Pick each line containing "color" out of the records.

(Stored items)
★ ★ ★ ★ ★ ★ ★

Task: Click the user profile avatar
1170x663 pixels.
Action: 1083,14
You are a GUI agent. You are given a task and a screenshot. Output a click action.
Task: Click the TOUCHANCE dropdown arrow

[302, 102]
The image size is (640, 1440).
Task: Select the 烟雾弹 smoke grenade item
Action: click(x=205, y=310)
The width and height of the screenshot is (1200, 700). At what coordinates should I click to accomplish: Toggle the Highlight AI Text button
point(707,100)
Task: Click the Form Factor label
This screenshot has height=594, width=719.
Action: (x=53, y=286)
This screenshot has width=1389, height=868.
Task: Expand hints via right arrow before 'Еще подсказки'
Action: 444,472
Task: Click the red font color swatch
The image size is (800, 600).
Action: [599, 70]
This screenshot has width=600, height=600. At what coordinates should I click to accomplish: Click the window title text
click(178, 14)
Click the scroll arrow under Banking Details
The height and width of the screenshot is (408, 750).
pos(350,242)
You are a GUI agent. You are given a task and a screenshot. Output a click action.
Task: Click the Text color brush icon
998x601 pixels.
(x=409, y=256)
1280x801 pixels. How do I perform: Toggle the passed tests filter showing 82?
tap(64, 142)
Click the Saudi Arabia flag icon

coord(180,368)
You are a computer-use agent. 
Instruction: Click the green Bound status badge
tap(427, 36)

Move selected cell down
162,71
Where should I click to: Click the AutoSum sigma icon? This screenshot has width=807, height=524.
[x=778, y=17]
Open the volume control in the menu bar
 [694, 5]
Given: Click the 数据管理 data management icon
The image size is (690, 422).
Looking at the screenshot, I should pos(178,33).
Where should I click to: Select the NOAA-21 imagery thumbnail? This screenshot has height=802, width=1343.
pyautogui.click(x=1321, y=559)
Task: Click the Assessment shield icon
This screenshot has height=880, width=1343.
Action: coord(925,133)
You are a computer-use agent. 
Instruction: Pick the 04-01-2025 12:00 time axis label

★ ★ ★ ★ ★ ★ ★

Expected output
Task: Click the red font color swatch
Task: Click the Text color brush icon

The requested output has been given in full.